Creating a World that Supports Women

Creating a World that Supports Women

The other day I saw a post on Instagram that said, “A business can be a prototype for the world you want to live in.”  And that sentence really stuck in my head.  We all know that businesses can be about making money, about filling a need or finding a niche, or doing some good in the world.  But about creating a prototype for how you want the world to work?  As I went through my day, that idea kept coming back to me – something about it felt very familiar.

We make some really beautitul puddles: Creating a World that Supports Women

Through this blog and social media, I get to share with you how I spend most of my days: creating amazing colourways and playing with yarn, taking beautiful photographs, making gorgeously colourful puddles on our dyeing tables(!), and writing messages to our customers all over the country and the world.  It’s an awesome way to make a living, and I’m so grateful to get to do it.
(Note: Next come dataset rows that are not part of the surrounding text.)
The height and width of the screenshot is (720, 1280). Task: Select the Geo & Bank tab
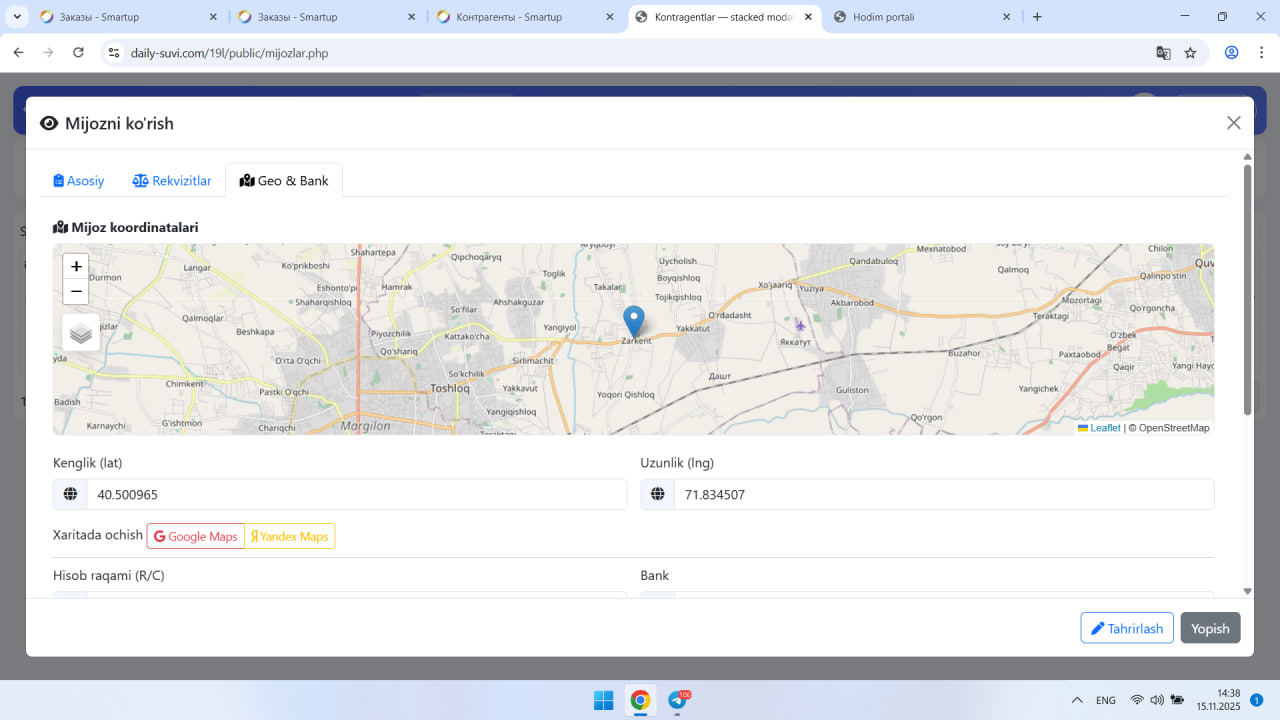point(284,181)
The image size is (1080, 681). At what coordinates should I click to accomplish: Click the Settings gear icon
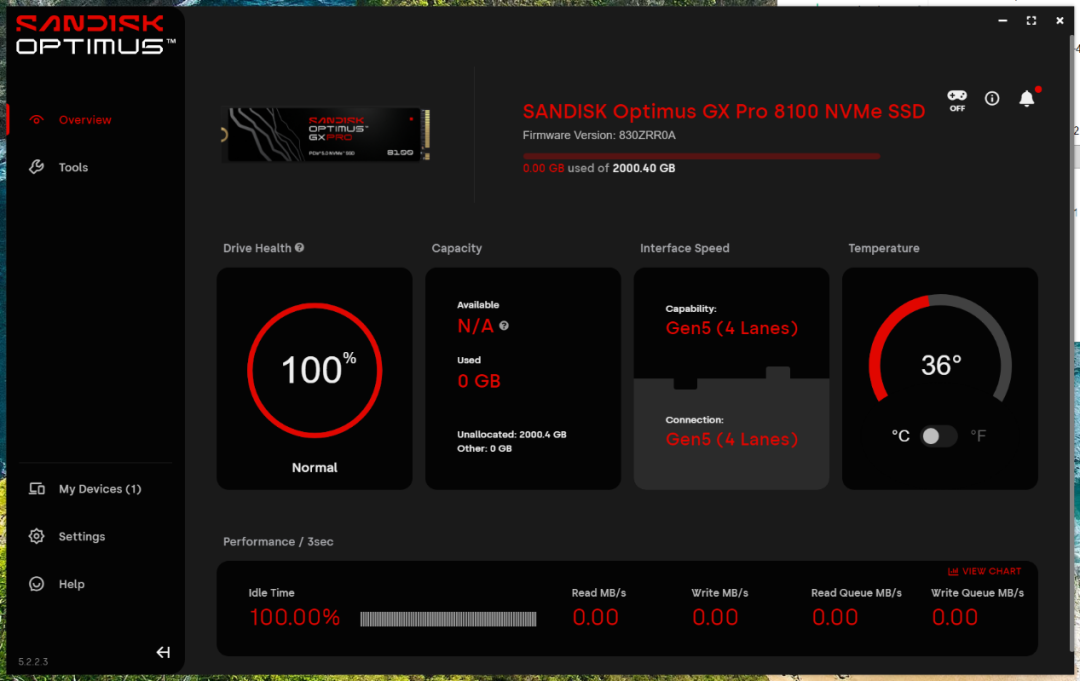(37, 536)

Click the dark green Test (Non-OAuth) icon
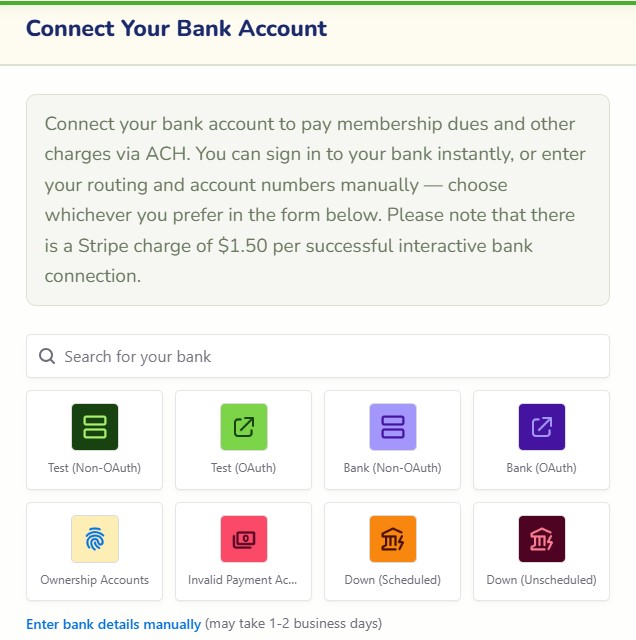[95, 427]
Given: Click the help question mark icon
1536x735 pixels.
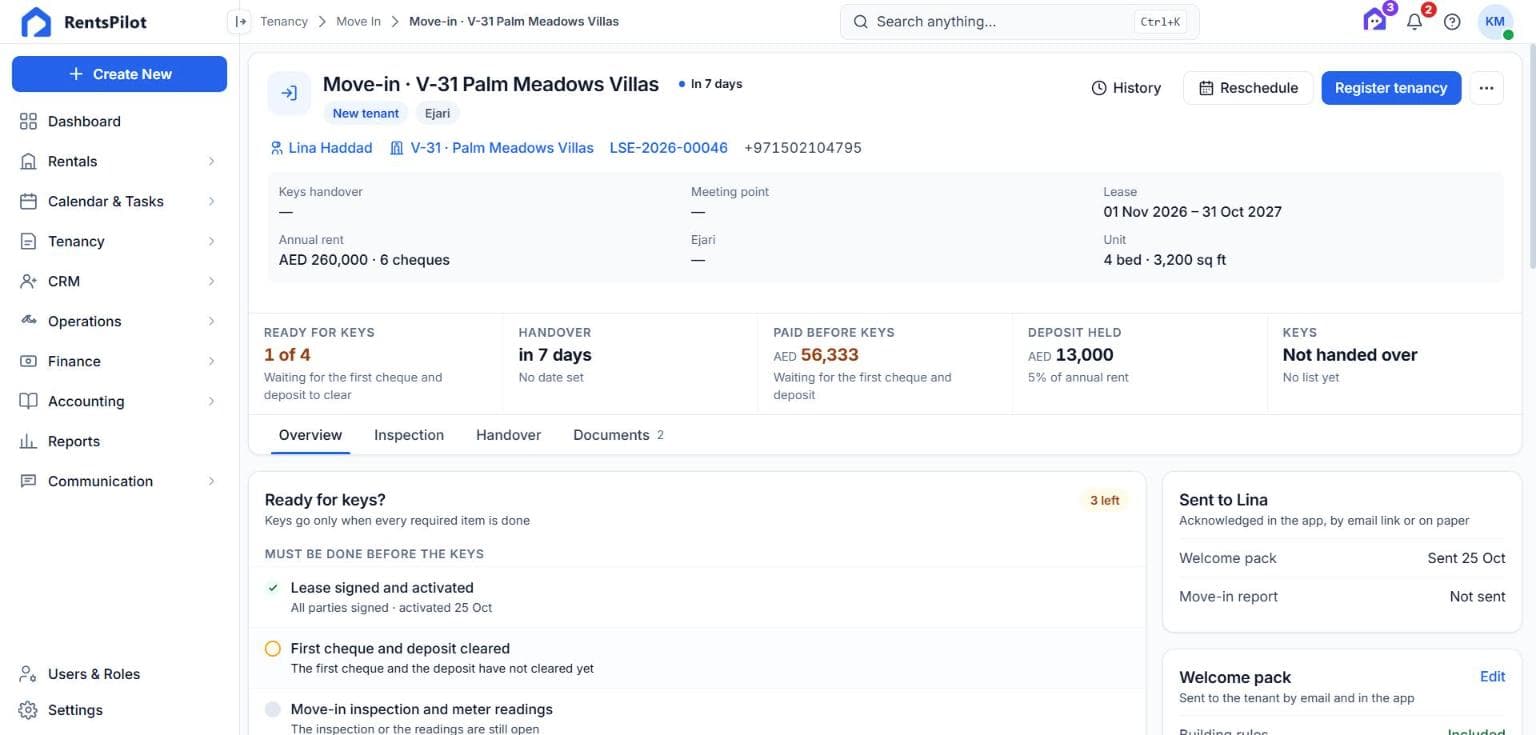Looking at the screenshot, I should (1452, 21).
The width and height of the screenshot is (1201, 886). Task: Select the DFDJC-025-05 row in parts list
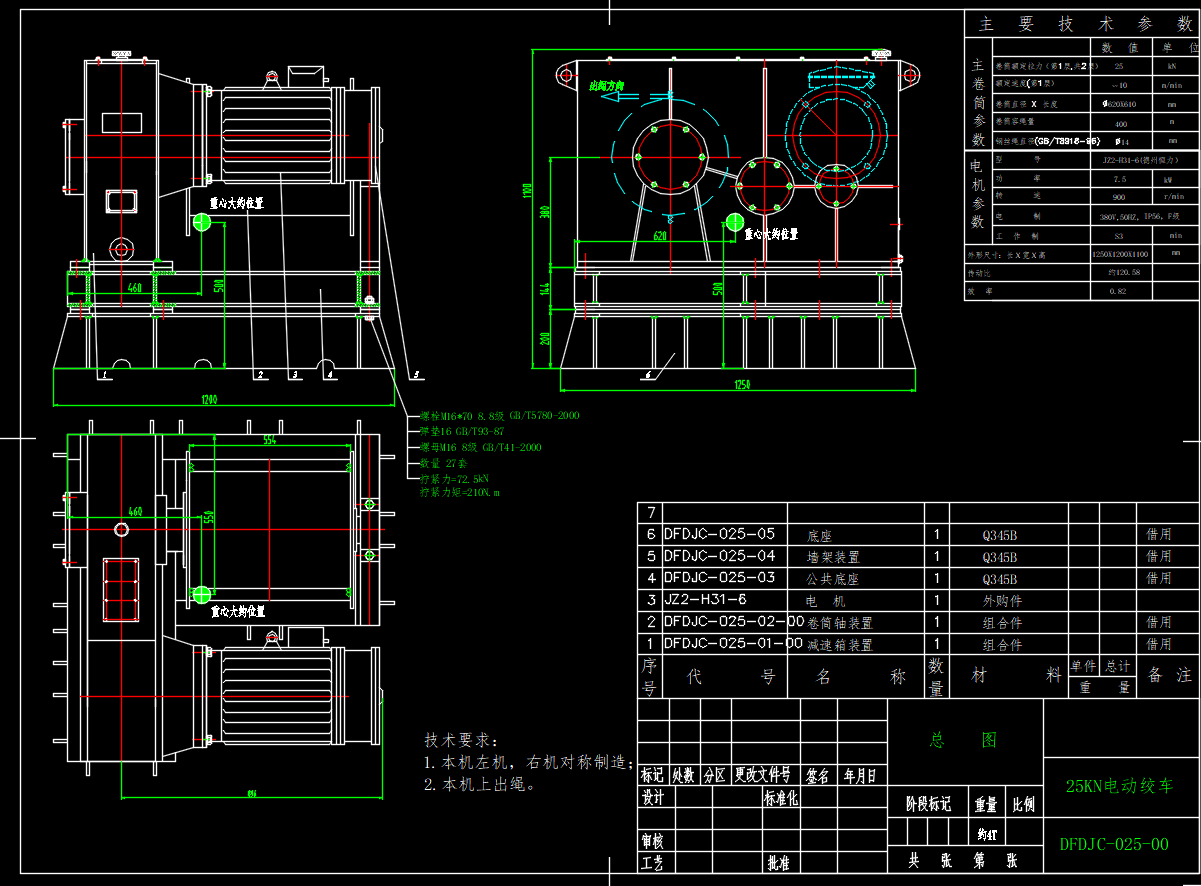(719, 534)
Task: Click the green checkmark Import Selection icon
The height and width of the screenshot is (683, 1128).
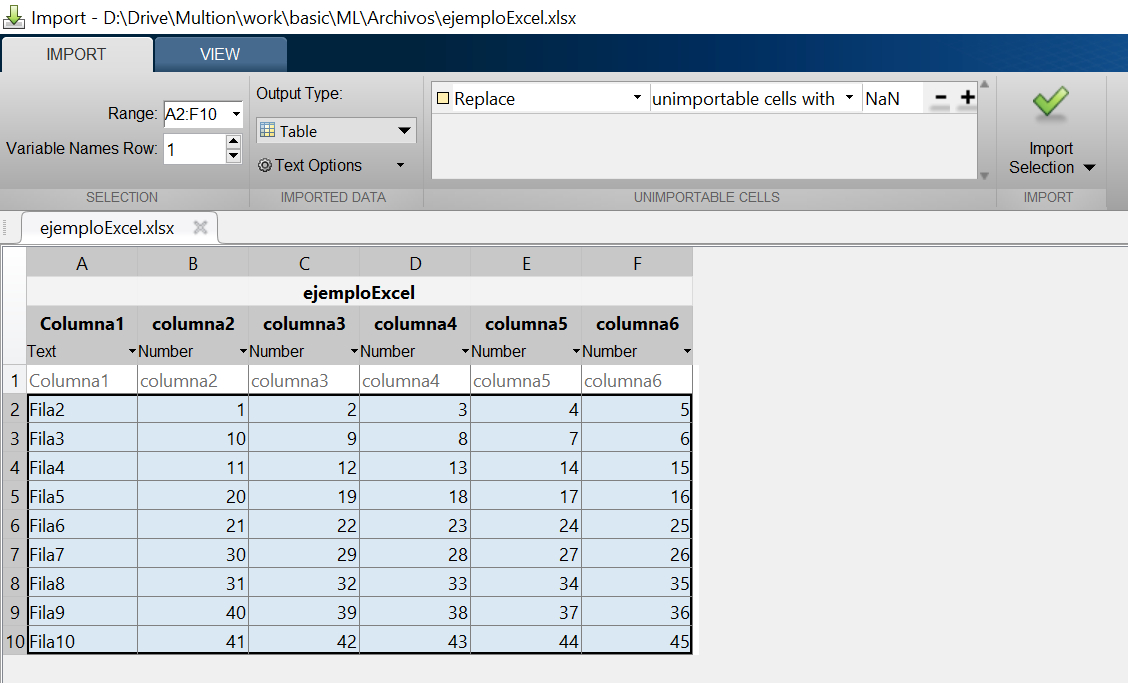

But there’s another part of SpaceCadet that I don’t often share — and maybe I should – something that’s incredibly important to me but, up until now, I hadn’t really thought would matter to anyone else.  That quote I saw on Instagram is exactly right: within this tiny company, I have been building the world I want to live in.  And that world is one where women are employed in a way that respects the realities of their lives and the unique demands they face.  Through SpaceCadet, I get to create a workplace that is flexible enough to meet their needs.

In truth, the differences don’t feel all that big to me.  Some of them stem from my experience of spending my whole working life in Britain: we get paid once a month instead of every two weeks (because that never made sense to me…  all our bills come once a month, so why not our pay?) and, when one of my assistants mentioned the possibility of having another baby, I told her without hesitating that I’d hold her job for a year.  It’s what I was used to and I knew I could make it work.

Laying out a year of Mini-Skeins: Creating a World that Supports Women

But the other changes are simply what work for us as team of women who are all mothers managing busy family and home lives.  Instead of having set hours, everything is based around getting the job done, which allows a lot of flexibility in where and when we do the work.  As much as possible, work can be done from home, and I’ve set things up so that we can easily track what we’ve completed — even if we get interrupted by small people fifteen times in the process!

And I’ve tried to build an enormous amount of flexibility into the time we spend at the studio, so we can adjust our schedules to our busy lives.  My assistants can come in and work the hours that suit them – whether that’s daytimes during school, evenings after dinner, or sometimes ridiculously early in the morning before anyone is awake.  And I try not to require anyone to work weekends (except for when we go to shows), but if weekends suit their schedules better, that’s fine by me too.  So long as everything gets done, I can make room for that kind of flexibility.

And then there are the curveballs that life throws – there’s nothing you can do about those!  People get sick, kids get sick(!), cars break down…  there’s always stuff like that.  But what makes me really happy is seeing that, because we’re already used to working in such a flexible way, we can adjust things without too much difficulty.  It’s awesome to watch my assistants come together to cover for one another (or me!) when one of us needs some time off.  They’ve even looked after each other’s children at home when one was so sick she just needed some time to sleep.  That kind of mutual support just blows me away!  And I think that has to be the best part of being able to set up a workplace like this: when it goes beyond just the job and creates a team that truly care about one another.

A team that really cares about one another: Creating a World that Supports Women

The world has seemed a very unsettling place in the last twelve months and it feels like we are all headed into uncharted territory.  But then that quote comes back to me and I realise that, as a business owner, I have the chance to shape a little part of the world into a good place to live, one that employs women with respect and support for the realities of their lives.  And then I am reminded that, more than all that, it’s you — when you choose to support a business like ours — that actually makes that possible.

And I am so grateful that it is possible.  Onwards.